Anypoint Platform for APIs provides capabilities to simulate the API and solicit feedback before exposing the actual backend functionality through the API; this allows the functionality and ease of use of the API to be validated before much effort is invested.

APIs are living software artifacts; they exist over time and will get adjusted and modified during this time. APIs evolve with time, and the design-process needs to take this into account. The design-deliverables (RAML and supplementary documentation) needs to be adjusted as the API is modified and adjusted.

This phase consists of following sub tasks:

Process Steps Tools Used Roles
Identify and understand the business use case. Sharepoint, MicroSoft Word and any other tools that are used for requirements management Business Analysts, API Owners, API Developers, API Architects
Identify APIs, Resources and EA Approval Anypoint Exchange and Anypoint API Designer API Owners and API Developers, API Architects
Create API Assets Anypoint Manager: API Designer and API Portal API Owners and API Developers
Validate and Feedback API Portal, Exchange, Post Man or SOAP UI API Architects, Business Analysts, QA

1.4.3 Identify Business Use-Case

Identify the high-level business functionality which needs to be exposed by the different applications, be referring to use-case documentation from client-applications or requirements-gathering sessions with teams who are requesting the API.

1.4.4 Identify APIs, Resources/EA Approval

API Owners or Developers first:

  1. Search in Anypoint Exchange if an API of similar functionality exists
  2. If exists, validate/verify with EA/API Architect to change the existing version by versioning it.
  3. Identify the high-level resources based on business-needs.

Enterprise Architecture team (group of Architects from several business and technology domains) need to be involved in deciding and approval of API category and ownership of the API.

  1. API Owners provide the EA or API Architect with API requirement details, API category and resource details.
  2. API Architect approves the API category (data, process, experience or proxy) and ownership of the API.

1.4.5 Create API Assets

API Owners/Developers build the API definition and other assets using Anypoint API Manager/Design Center.

Following are the API Assets that needs to be developed:

  1. RAML Specifications in API design center. RAML contains the structure of the API signatures, request and response data-schemas, and examples for the API-consumers to use for rapid testing and development with mocks. Well-formed, comprehensive RAML provides developers with a seamless experience – ability to interact directly with the (mocked) API
    • make requests
    • receive request-validation messages – including actual HTTP response-codes applicable to the request made
    • receive responses (with mocked response data)
  2. Publish to Exchange:  Portals allow for the definition of arbitrary content that allow for the better documentation like extensive explanations on how to access the API, methods, diagrams etc. of an API.

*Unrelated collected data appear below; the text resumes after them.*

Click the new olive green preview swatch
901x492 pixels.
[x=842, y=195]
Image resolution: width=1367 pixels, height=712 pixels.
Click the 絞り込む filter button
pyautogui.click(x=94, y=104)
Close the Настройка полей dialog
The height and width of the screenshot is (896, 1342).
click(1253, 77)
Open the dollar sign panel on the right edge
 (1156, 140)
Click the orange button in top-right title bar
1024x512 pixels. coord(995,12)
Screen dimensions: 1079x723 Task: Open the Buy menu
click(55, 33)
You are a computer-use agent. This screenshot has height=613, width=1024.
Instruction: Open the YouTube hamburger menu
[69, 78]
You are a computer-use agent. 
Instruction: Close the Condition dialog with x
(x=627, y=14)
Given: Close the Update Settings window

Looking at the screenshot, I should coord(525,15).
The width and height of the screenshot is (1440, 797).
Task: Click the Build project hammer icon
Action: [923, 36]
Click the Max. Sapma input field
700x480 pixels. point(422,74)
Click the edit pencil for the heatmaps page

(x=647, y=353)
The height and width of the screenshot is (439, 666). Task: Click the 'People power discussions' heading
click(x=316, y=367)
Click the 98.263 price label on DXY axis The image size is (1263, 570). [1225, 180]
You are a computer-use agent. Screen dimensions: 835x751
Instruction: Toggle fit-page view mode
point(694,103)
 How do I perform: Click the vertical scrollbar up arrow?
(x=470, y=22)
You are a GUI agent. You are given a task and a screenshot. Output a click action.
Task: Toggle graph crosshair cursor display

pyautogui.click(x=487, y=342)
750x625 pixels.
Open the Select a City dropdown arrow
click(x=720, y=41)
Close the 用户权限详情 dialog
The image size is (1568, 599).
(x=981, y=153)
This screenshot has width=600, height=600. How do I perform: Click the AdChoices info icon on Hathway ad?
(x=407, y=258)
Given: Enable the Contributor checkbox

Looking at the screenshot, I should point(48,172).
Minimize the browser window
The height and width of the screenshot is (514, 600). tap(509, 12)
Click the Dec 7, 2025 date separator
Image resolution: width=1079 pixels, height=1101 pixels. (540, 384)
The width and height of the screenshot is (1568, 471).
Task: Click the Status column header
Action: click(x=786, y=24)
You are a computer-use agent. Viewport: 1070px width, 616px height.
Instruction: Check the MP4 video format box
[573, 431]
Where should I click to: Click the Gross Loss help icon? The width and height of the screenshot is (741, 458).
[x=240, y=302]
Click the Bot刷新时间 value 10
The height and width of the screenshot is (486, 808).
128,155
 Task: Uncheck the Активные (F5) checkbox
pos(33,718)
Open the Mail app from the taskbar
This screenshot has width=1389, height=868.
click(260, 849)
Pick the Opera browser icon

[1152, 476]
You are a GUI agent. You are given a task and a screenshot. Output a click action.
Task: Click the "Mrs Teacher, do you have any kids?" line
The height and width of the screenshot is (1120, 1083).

1.4.6 Validate and Feedback

Once the API is defined and API exchange is published, publish/email the API exchange link to Business Analysts, API Architects, Application Developers and QA team for review and validating the API. The team can use the Exchange portal to test various scenarios, validate the expected request and response structure and the business needs. The team provides the feedback through Exchange Portal itself.

1.4.7 Secure the API

  • Like all gateways to the outside world, APIs need to be secured and monitored.
  • Securing the APIs includes that the user of the API can be identified, authenticated, and the authorization of the API’s use can be verified. But it is also important to understand that the success of the implemented APIs is depending on the ease of the use of the API: If the complexity of the security gateways is too high, the API will be rejected by the user community.
  • With the use of industry standard authentication protocols, it is possible to reduce the effort of securing the API whilst allowing the use of the API with limited effort. Using an accepted mean of securing the interface allows to establish a sufficient level of security while also allowing the API to be used with limited extra effort. It is part of the design process to establish the “right” level of security for the API.
  • The use of custom security protocols is discouraged as:
    • the effectiveness of the protocol has to be ensured (industrial accepted protocols have been reviewed and accepted by a wide range of security experts)
    • the protocol needs to be maintained covering an evolving number of security threads
    • the user of the API has to adopt to a special protocol

In the following section, several standard protocols and standards are described which could be used to secure the APIs.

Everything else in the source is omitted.